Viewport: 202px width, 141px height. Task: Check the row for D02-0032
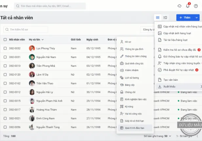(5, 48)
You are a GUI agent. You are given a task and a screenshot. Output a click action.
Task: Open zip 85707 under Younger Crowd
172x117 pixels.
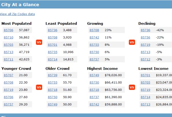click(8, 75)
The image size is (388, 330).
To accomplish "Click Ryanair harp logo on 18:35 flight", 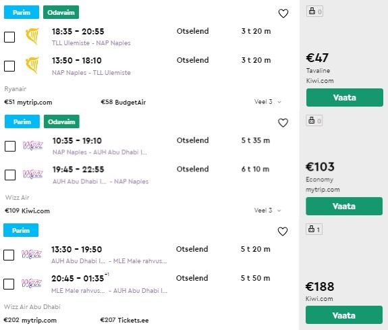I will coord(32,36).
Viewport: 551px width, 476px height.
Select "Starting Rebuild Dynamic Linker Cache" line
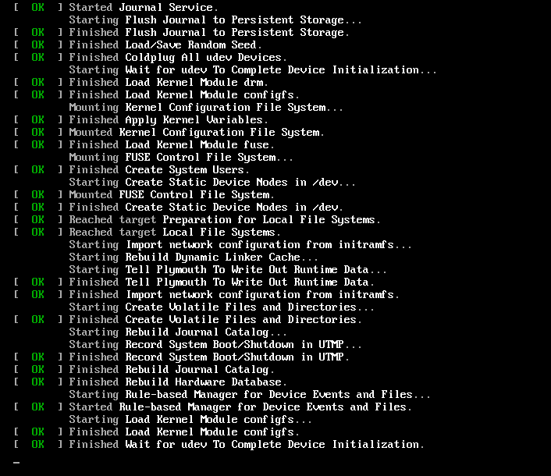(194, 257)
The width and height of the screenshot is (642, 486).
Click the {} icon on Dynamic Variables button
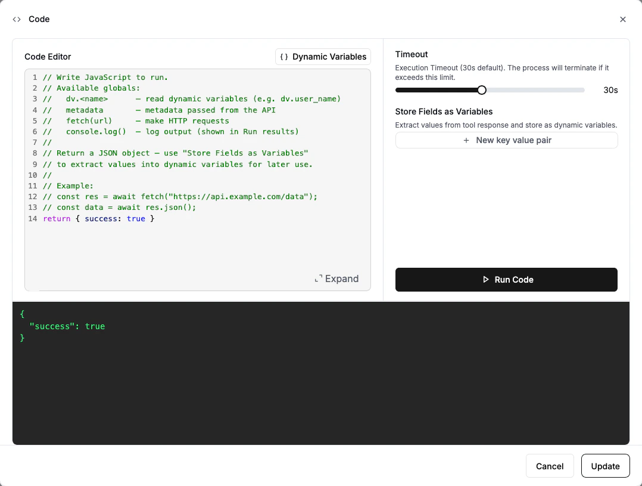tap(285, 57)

═══

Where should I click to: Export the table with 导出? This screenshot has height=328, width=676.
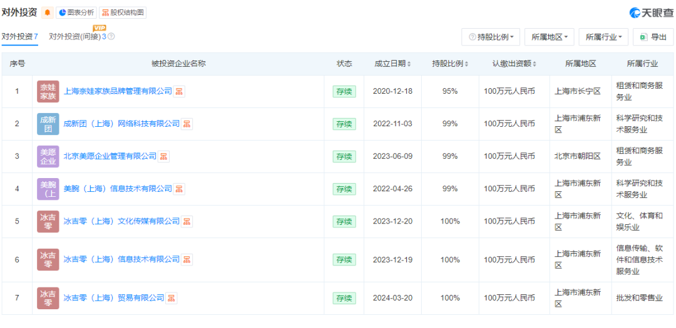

═══

Only lines containing "screenshot" belong in the answer; copy every such line from the records.

Response below:
You are a GUI agent. You are given a task and a screenshot. Output a click action.
The width and height of the screenshot is (642, 486).
Where should I click to: Export the table with 导出? This screenshot has height=328, width=676.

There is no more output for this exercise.